Babel é o filme mais absurdo dos últimos anos. É um filme com uns 10 anos de atraso, mais ou menos. Essa história de um não entender a língua do outro, do mundo ser uma babel, não cola mais em tempos de internet e globalizações. Nem mesmo no interior do fim do mundo do Marrocos, nem no México e muito menos na Tokio moderna de chat ao vivo pelo celu. O cara teve que colocar uma japonesa surda pra ter gancho com a historinha besta que ele tenta contar: japonesa surda num filme que se presta a contar histórias de não-comunicação, de falta de comunicação, é pegar pesado demais! E tudo isso pra contar no final a mesma história que ele vem contando faz 3 filmes, da perda do filho e do sofrimento do pai. Tá bom, Iñarritu, a gente já sabe que você passou por isso, a gente se solidariza, mas chega, né?
A premissa desse filme seris a dificuldade de comunicação, a falta de diálogo e como uma palavra não dita pode desencadear um absurdo de uma avalanche de problemas. Seria um filme também sobre o acaso, ou sobre como o acaso não existe. E seria um filme sobre o caos, a velha teoria do caos, sobre o efeito borboleta, que bate as asas em Tokio e reflete no Marrocos.
Seria se o filme fosse bom, se o roteiro fosse bem elaborado, se o filme não se perdesse e se no meio de tanta coisa que ele tinha pra contar ele não terminasse fazendo um filme “fim de novela”, onde tudo tem que se resolver e nada de forma sutil, tudo meio truncado e correndo demais. Chato!
Uma coisa que me deixou chocado foi o olhar de gringo do diretor filmando no México, seu país natal. Na verdade o filme tem toda uma cara de não identidade acho que proposital, meio que pra mostrar que o diretor é um cara do mundo, que não é daqui nem dali, mas o cara é mexicano, é melo-dramático, e fica tentando se esconder pra fazer tipo só porque agora mora em Los Angeles? Não, não funciona, fica ruim. A sequência do casamento mexicano me deixou com um desconforto tamanho que quase saí do cinema pra pegar ar, pelo olhar distanciado, pela tentativa frustrada de não priorizar talvez uma história em detrimento de outra, mas acontece que fica tudo no meio do caminho, sem profundidade suficiente, sem close, sem planos próximos, muito plano geral deixando o filme frio demais. Os poucos closes são nos astros caros hollywoodianos, Brad Pitt e Cate Blanchet, afinal, temos que fazer valer o cachê. Os dois estão bem, mas normais. Acho que o moleque marroquino é o melhor do filme, e os dois moleques americanos perdidos no México também, principalmente quando eles se divertem e sorriem, num contraponto do marroquino e no final ligados pelo destino cruel.
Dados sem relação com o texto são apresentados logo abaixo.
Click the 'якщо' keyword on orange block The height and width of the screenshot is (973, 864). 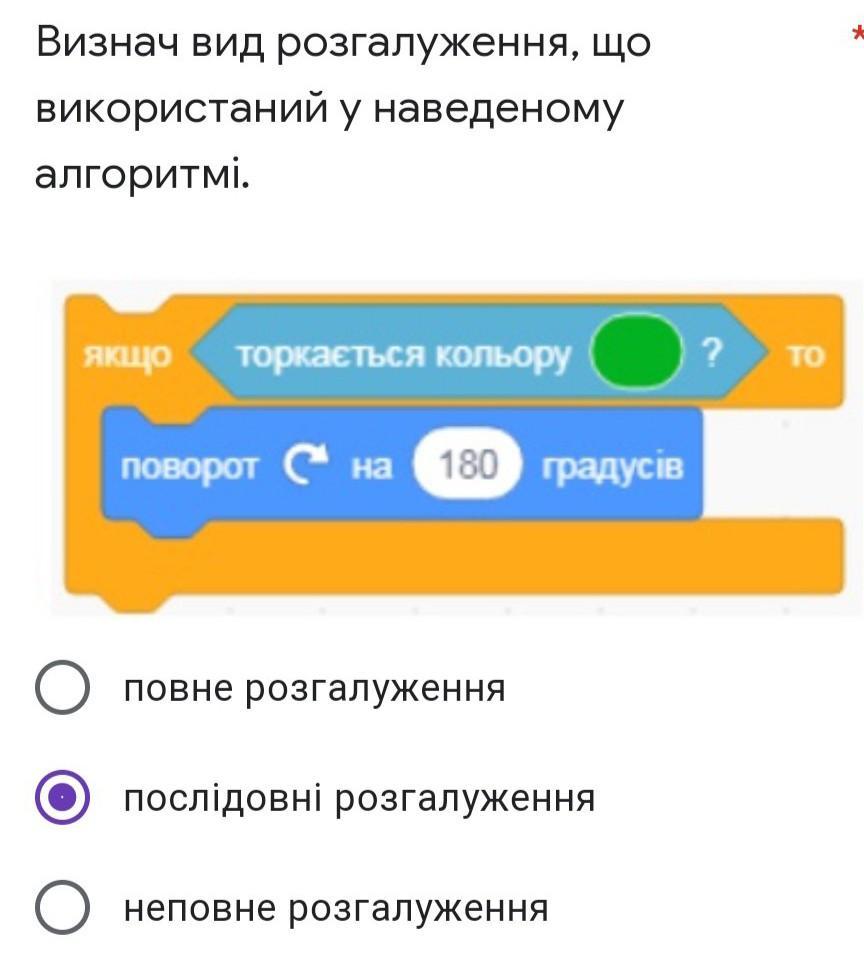click(x=127, y=356)

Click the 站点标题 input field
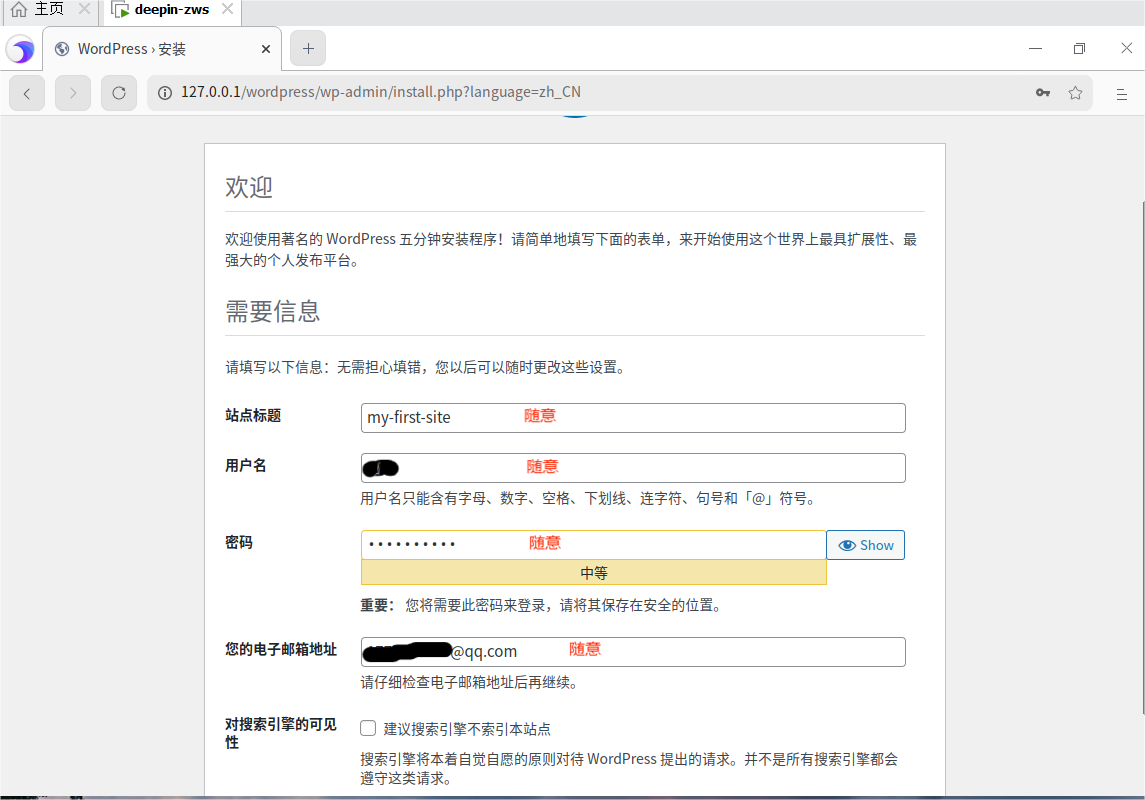(x=630, y=417)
Mas o que mata o filme mesmo é a parte japonesa. Perdido, forçado, chato, mais forçado, e com o pior dos 3 roteiros, sem final, sem pé nem cabeça. Acho que aqui daria pra fazer um paralelo óbvio mas pertinente com o “Encontros e Desencontros”, nem sobre o filme ou roteiro, mas sobre diretor gringo filmando em Tokio. Sofia se sai maravilhosamente bem, sem parecer muito deslocada ou muito gringa filmando em solo novo. Já Iñarritu se perde e não sabe o que fazer com uma cidade cheia de oportunidades fílmicas. Além de ter o roteiro mais fraco das 3 histórias, parece que ele de qualquer maneira tentou arrumar uma desculpa pra filmar em Tokio, deve ter conseguido dinheiro japones e quis justificar. Mas da mesma forma que qualquer das outras 2 hitórias poderiam ter sido filmadas em qualquer outro lugar do mundo, no Japão não teria sido diferente: hoje em dia qualquer grande cidade não é muito diferente da Tokio malucona de Iñarritu, com os J-Bars, as adolescentes doidas, as drogas e o skyline lindo. Mas nada disso justifica uma perda de tempo do tamanho da que se perdeu.
Demorei tanto pra ver o filme e me decepcionei tanto. Tinham me dito que eu não gostaria do fim do filme, mas eu nnao gostei nem do início e nem do meio.
Só duas coisas que eu gostei muito: a trilha sonora e a montagem, que não é uma montagem paralela em real time, isso me deixou feliz. Pena que foi pouco pro filme. Pena mesmo.